Boston came terrifyingly close in 2012. Although Sandy caused catastrophic damage to many oceanfront homes and properties along Massachusetts’ southern coast, by the time the storm surge reached Boston the tide was low, so it went mostly unnoticed. If the surge had arrived a few hours earlier, coinciding with high tide, we would have had severe flooding.
Of course, we won’t always be so lucky. Even if no sea-level rise occurs, there is an almost 20 percent chance that a 5-foot flood will happen during the next 20 years. More-extreme floods are also possible. For close to 30 days of every year in Boston, high tides are one and a half feet or more above their normal level—here, they’re known colloquially as wicked high tides. If an especially big storm surge hit on one of those days, we could get a 7-foot flood, an event that could look a lot like Sandy. The chances of a 7-foot flood are low today. But as sea levels rise, the odds will get worse. The question is how much worse they’ll get, and how soon.
When Jeff Immelt, the CEO of General Electric, finally picked a city for his company’s new headquarters, he had two employees make a couple of calls. Jeffrey Bornstein, GE’s chief financial officer, reached out to Governor Charlie Baker. At the same time, Ann Klee, who had led the search for GE’s new location, rang Mayor Marty Walsh. Boston, the two executives relayed, had prevailed over New York and other cities in the great GE pageant and would become home to one of the world’s 25 biggest companies. It was a triumph for the governor and the mayor, so far among their signature achievements.

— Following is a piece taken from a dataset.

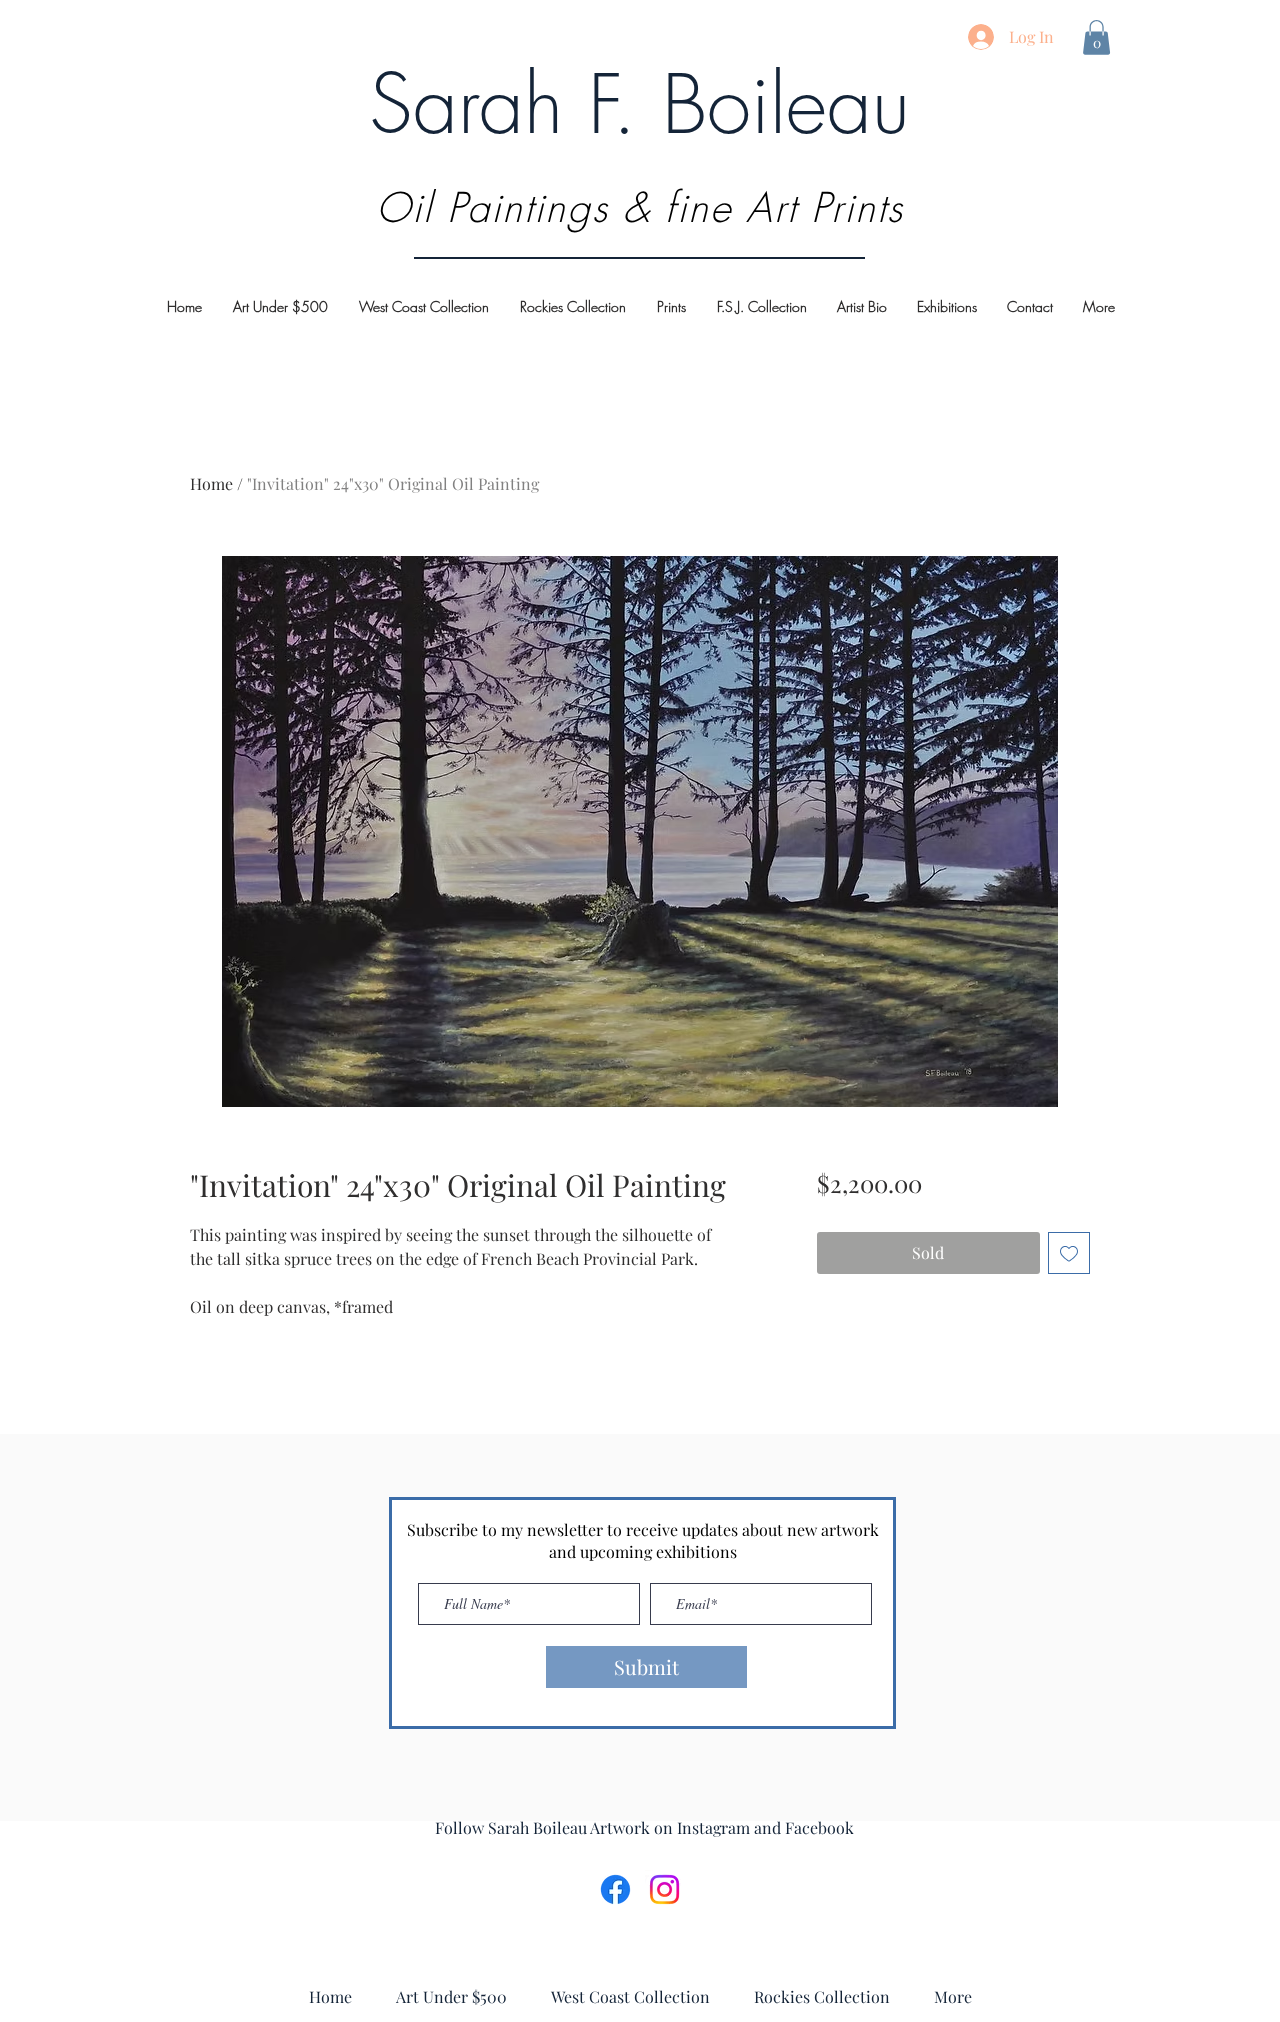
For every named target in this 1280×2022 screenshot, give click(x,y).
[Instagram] (664, 1889)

In all the excitement, though, one pesky fact has gone mostly overlooked. The property GE bought for its new headquarters, on the banks of the Fort Point Channel, has close to the highest flooding risk of any habitable city land. The story of how GE chose it encapsulates the bind political leaders find themselves in when it comes to planning for flooding in Boston.
As part of Massachusetts’ sales pitch to GE, officials presented the company with a menu of attractive sites. During one of GE’s first visits, Jay Ash, the state’s secretary of housing and economic development, organized a bus tour of potential locations in Cambridge, Somerville, Waltham, Weymouth, and several Boston neighborhoods, including the Seaport.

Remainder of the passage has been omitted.